It’s very hard to restrain myself from buying an orchard-load of fruit trees and lumping them out at the block.
If you could only hear what I tell MyMan you’d think I was the restrained one. I say ‘let’s not overinvest before the sale goes through’, ‘there’s no use planting trees before we get stuck into the soil and put in watering systems’, ‘we don’t want to plant something now that we’ll have to rip out later on’...
But if you could hear the voice in my head, it’s squealing ‘look! look! heritage apples for sale – you’ll need at least SIX pollinators!’ and ‘red grapefruit, surely we’d learn to love grapefruit if it was red!’ and ‘well surely just a few olives and then we can cold-press our own oil, I’m sure they can’t be THAT big a weed problem’.

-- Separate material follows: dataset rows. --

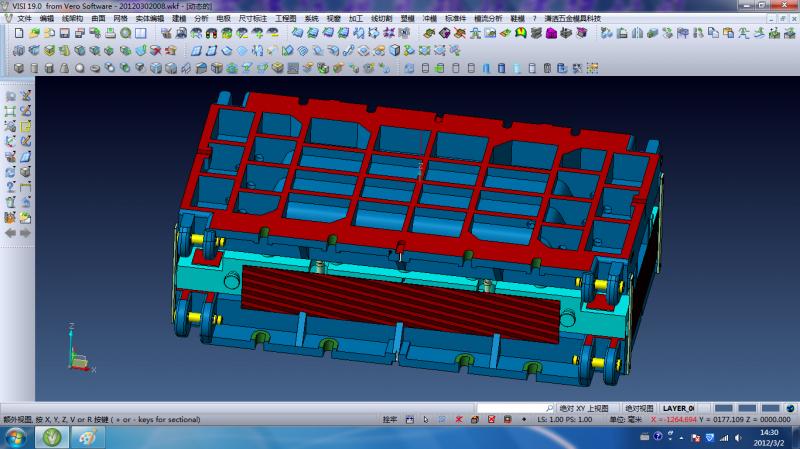
Task: Click the Print icon in top toolbar
Action: click(x=111, y=33)
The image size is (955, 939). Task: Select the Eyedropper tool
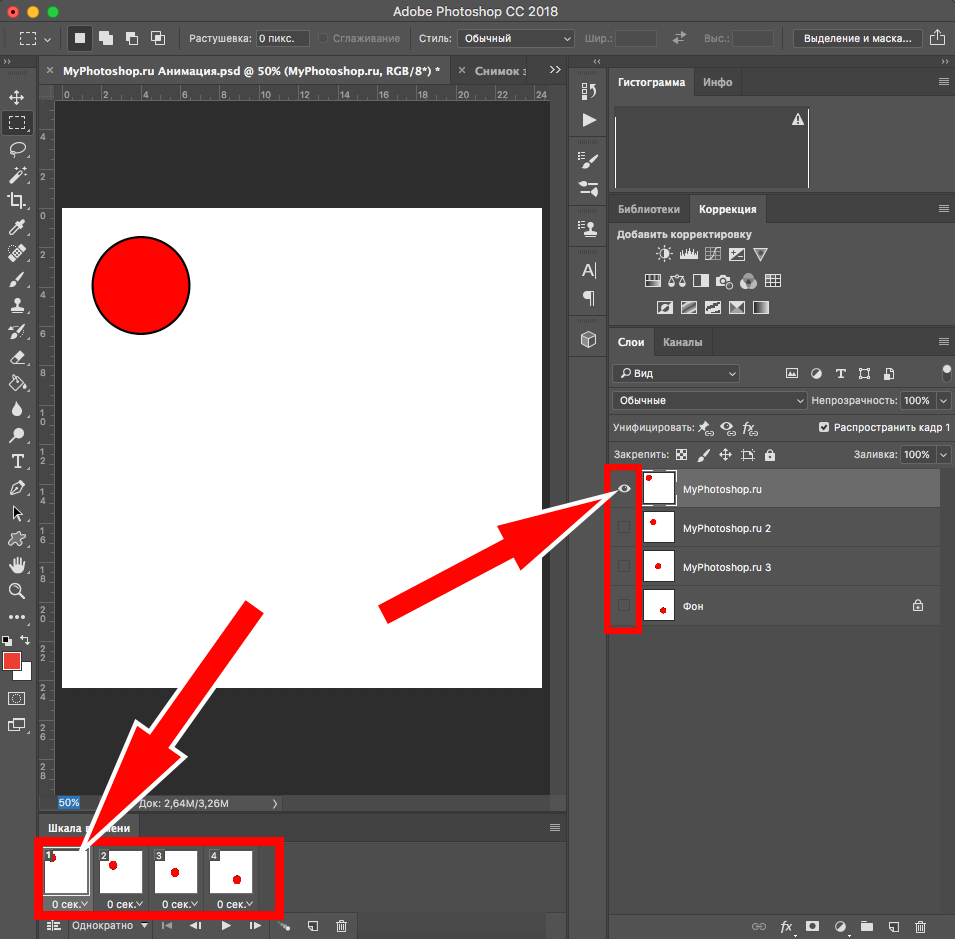click(x=17, y=227)
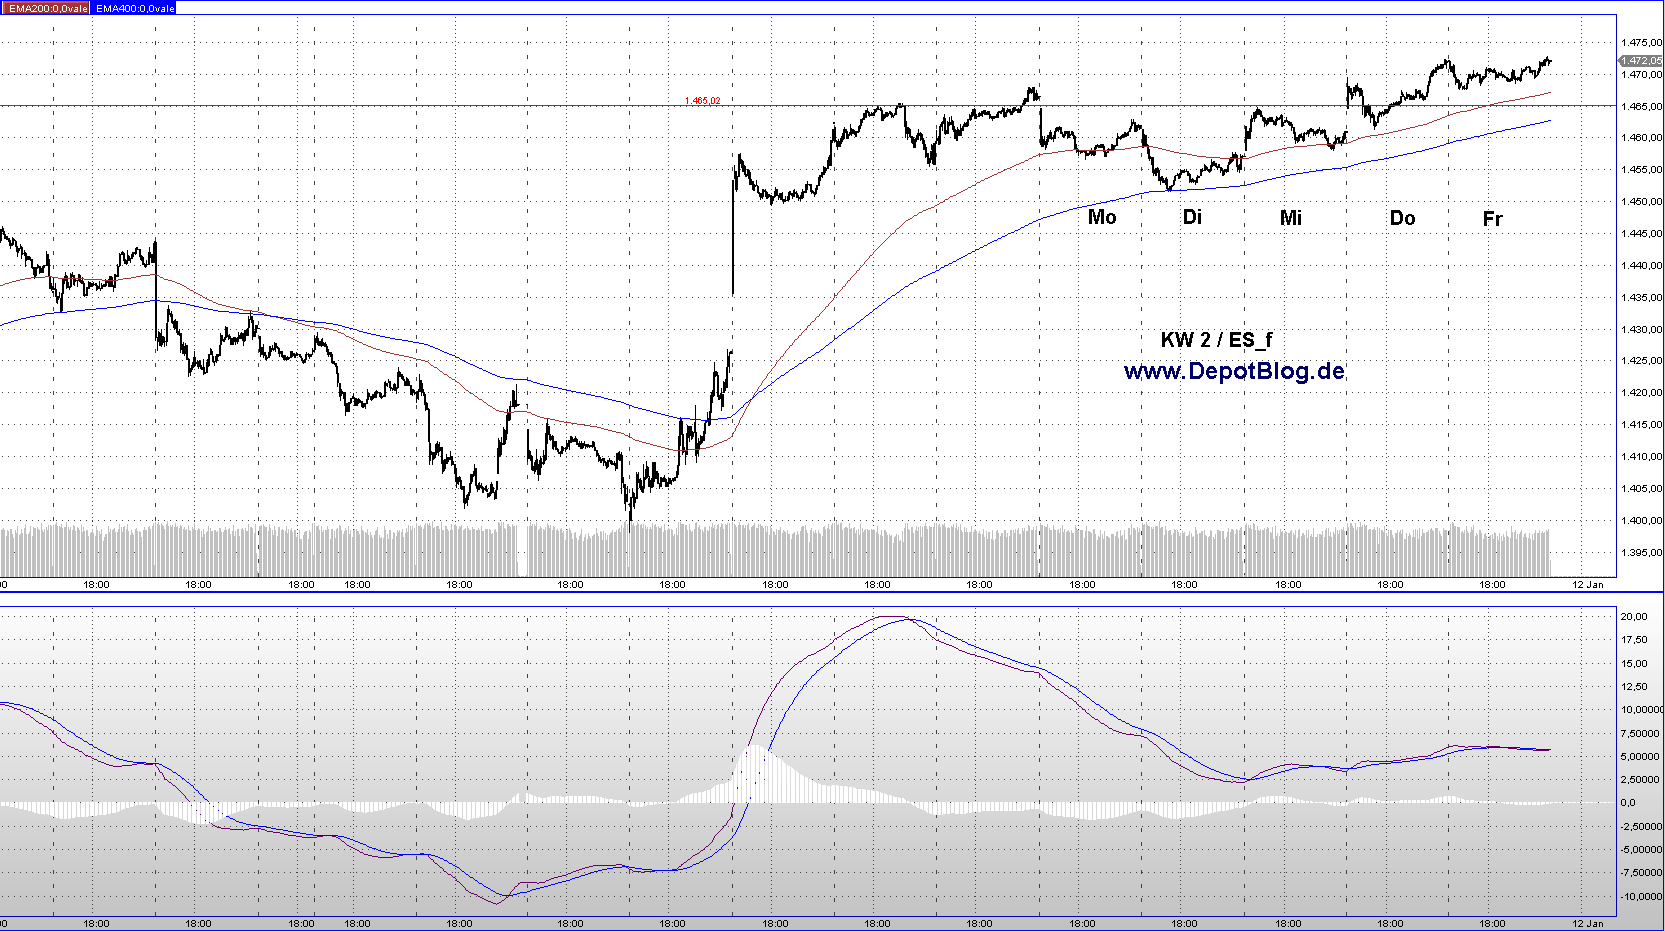Select the Di day annotation
Image resolution: width=1665 pixels, height=932 pixels.
[x=1192, y=217]
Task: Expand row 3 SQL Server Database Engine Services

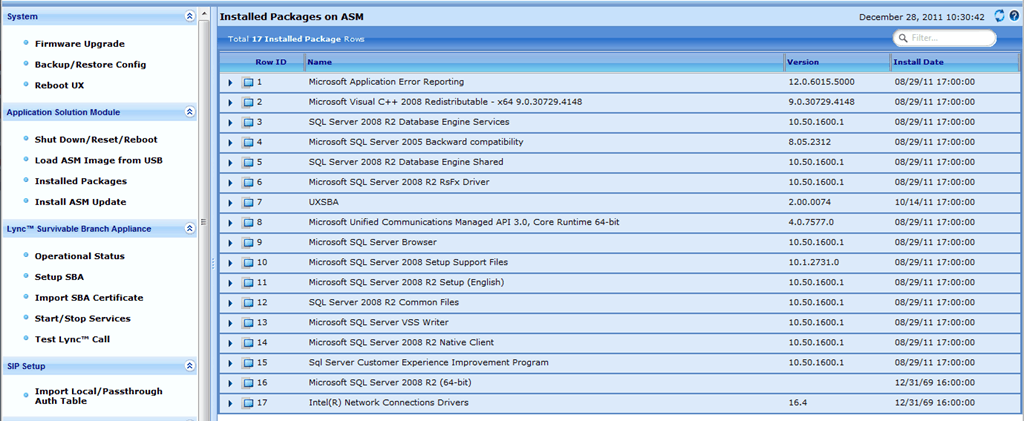Action: (230, 122)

And then I stamp down hard on those urges and redirect them by drawing another orchard design on my big scrap pad and coloured textas. It’s not OCD (well, not much) it’s a communication tool – because if I show MyMan enough times, I’ll show up the block one day and there’ll be a loader, reels of soaker hose, a trailer of dirt and bundles of fencing wire all just waiting for a willing forewoman to point out where they should be.
One of MyMan’s few stipulations is that the chicken coop his father built more than 35 years ago has to stay. I inspected it the other night and, I tell you what, the FatherInLaw built to last. That thing is fox proof, storm proof, has escaped the termites and doesn’t seem to rust even.
So the coop will be situated in the orchard run. FatherInLaw – who spent the last 10 years running his own successful orchard in the Riverland – tells me that he and other citrus growers run melons and pumpkins between their trees. This got me reading about food forests.
So, ideally, my cucumbers, pumpkins, melons, zucchinis and other cucurbitae will be planted in trenches between the trees. I mentioned pegging chicken wire down in a tunnel over them while they’re young to keep the chooks away and MyMan promised frames…I’m not sure he and I are working on the same scale right now lol.
Then I could plant woody herbs like sage and basil, nasturtiums, maybe even mints in the shady places to attract pollinators, using the shade of the trees to protect them a little from the harsh sea winds and hot summers. I need to research a little more what will grow under the trees. I wonder how strawberries would do. I intend to grow grapes, kiwi, passionfruit and cane berries on the fence that will separate the orchard from the natural scrubline and keep out the GreatMadHusky.
I’d like to experiment with running a shallow water trench (perhaps using concrete, plastic sheeting or poly-pipe) through the trees and give ducks a go – but that’s a conversation for about 10 years from now. Apparently the duck nutrients are great for the trees, and the water could be diverted onto the trees with soaker hose or perhaps just holes in the trench. The usual watering regime would help fill the trench, we could divert catchment off the sheds and chook pen, and the ducks would keep down my pests.
The orchard will incorporate the ancient basketball slab and ring (the Orange Court) in its very middle – I can imagine future teens escaping the adults in that shady, tree-proofed little rectangle. It will run right up against the garden, which will be built in the remains of the old sheepyards FatherInLaw also built. I love the old timbers and the shape of the original sheep run.
The sheepyards back up against the new machinery shed which will protect from the winds and yet radiate heat over the garden. I’ll grow more vines over that shed eventually – maybe even some wisteria. I’m a bit of a sucker for those weepy blossoms like wisteria, crepe myrtle and I wonder if lilac or clematis grows here? Strictly to attract pollinators, I promise.
But right now we should really concentrate on the original house and yard…and frankly, there’s no use investing much in the house. It’s not one of those historic, stone-walled, timber-floored farmhouses that I yearn for and others hate…it’s an asbestos-filled, termite-ridden Shouse. But once upon a time it was well-loved, you can tell that because, outside the kitchen window, which stretches the width of the house, someone has planted a fig, a mulberry and an almond tree. MyMan is already busy giving himself a crick in the neck, chainsawing dead lichen-covered branches back to see if he can revitalize them before spring hits.
And in the meantime I can at least dream about nut trees, red pears, green apples and golden citrus…until MyMan gets the hint and breaks out the loader at least.